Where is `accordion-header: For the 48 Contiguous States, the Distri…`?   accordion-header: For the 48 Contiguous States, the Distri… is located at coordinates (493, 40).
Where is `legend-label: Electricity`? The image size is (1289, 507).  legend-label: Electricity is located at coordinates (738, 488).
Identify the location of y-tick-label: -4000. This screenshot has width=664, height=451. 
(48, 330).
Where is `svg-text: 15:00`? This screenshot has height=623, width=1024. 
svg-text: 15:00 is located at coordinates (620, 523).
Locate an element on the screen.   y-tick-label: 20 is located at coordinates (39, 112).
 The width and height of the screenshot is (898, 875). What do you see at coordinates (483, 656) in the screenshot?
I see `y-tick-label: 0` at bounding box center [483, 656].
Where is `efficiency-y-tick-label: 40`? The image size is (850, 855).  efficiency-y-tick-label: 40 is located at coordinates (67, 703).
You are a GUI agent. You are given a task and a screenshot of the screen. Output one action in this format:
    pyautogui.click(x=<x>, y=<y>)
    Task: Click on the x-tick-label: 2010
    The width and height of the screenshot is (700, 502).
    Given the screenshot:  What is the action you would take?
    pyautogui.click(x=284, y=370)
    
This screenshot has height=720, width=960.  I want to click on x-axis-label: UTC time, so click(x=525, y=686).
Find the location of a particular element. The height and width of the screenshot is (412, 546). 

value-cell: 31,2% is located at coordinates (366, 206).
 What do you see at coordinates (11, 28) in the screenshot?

+ + + + + + +

— EXERCISE DIRECTIONS —
Format the lines from the one containing "Find the location" through the end of the lines above as a JSON list of strings, one string per line, leaving out blank lines.

— EXPECTED OUTPUT —
[
  "Find the location of a particular element. The height and width of the screenshot is (412, 546). ",
  "value-cell: 31,2% is located at coordinates (366, 206).",
  " What do you see at coordinates (11, 28) in the screenshot?"
]